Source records
------------------------

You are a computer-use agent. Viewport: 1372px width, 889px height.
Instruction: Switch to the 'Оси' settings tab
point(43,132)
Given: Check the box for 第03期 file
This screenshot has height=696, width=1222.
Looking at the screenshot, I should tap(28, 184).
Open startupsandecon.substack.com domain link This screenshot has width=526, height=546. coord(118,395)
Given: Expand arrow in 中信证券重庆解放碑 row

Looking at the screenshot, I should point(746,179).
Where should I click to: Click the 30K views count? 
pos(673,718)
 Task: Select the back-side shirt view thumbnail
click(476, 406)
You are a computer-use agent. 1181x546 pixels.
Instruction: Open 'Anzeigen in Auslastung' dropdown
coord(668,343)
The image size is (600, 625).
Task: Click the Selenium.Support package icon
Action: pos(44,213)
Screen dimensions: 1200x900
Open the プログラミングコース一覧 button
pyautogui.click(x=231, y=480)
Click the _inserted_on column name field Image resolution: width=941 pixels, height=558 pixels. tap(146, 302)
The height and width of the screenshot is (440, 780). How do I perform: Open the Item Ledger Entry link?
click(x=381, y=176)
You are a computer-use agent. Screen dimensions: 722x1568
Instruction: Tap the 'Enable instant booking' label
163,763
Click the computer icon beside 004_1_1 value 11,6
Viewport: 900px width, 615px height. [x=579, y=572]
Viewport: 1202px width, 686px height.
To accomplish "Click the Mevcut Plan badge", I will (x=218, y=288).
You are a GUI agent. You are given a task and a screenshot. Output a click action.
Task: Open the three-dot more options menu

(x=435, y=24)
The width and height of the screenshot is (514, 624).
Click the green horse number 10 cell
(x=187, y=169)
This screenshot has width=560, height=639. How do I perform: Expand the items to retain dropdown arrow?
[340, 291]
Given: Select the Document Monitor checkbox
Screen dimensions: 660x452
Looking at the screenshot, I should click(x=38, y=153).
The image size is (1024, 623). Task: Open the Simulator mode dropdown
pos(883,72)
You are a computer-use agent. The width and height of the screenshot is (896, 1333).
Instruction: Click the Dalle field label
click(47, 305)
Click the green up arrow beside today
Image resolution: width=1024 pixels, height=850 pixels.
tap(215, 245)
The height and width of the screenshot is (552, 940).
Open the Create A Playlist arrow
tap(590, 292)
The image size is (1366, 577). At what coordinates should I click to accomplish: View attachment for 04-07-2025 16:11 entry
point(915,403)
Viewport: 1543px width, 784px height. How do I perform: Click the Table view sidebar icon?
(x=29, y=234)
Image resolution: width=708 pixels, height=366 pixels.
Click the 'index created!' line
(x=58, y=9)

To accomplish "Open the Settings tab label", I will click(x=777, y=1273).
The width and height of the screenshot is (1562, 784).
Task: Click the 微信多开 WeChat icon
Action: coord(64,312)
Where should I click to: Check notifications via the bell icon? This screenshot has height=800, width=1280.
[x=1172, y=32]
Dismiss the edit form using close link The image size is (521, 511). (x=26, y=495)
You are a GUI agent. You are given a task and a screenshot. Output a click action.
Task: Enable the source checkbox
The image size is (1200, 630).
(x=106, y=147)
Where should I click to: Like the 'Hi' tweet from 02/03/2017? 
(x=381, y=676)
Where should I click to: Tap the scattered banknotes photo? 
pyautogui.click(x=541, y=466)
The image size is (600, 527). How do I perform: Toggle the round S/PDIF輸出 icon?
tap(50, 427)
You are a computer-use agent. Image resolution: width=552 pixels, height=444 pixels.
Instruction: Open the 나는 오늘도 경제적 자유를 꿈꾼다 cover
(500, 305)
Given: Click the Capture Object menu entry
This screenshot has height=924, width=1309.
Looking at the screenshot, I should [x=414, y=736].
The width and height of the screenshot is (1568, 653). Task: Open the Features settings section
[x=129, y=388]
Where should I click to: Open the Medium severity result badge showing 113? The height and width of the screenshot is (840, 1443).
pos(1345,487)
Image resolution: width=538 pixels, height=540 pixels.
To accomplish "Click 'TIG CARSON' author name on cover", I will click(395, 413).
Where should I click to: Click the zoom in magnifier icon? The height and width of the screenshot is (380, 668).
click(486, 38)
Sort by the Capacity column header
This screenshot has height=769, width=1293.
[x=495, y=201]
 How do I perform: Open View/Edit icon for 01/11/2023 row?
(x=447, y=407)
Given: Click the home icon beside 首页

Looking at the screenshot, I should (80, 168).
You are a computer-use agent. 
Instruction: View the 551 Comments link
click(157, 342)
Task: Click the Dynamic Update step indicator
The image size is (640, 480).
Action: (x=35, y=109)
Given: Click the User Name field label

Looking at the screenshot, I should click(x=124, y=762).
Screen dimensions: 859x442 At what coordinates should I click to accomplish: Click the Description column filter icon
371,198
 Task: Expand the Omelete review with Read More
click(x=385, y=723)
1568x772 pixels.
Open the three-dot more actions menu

------------------------

> TASK INSTRUCTIONS
Out of the data above, return each line where the word "agent" can be found.

> PROBLEM SOLUTION
You are a computer-use agent. Viewport: 1372px width, 889px height.
You are a computer-use agent. 1181x546 pixels.
You are a computer-use agent. Screen dimensions: 722x1568
You are a GUI agent. You are given a task and a screenshot. Output a click action.
You are a computer-use agent. The width and height of the screenshot is (896, 1333).
You are a GUI agent. You are given a task and a screenshot. Output a click action.
You are a computer-use agent. Image resolution: width=552 pixels, height=444 pixels.
You are a computer-use agent. 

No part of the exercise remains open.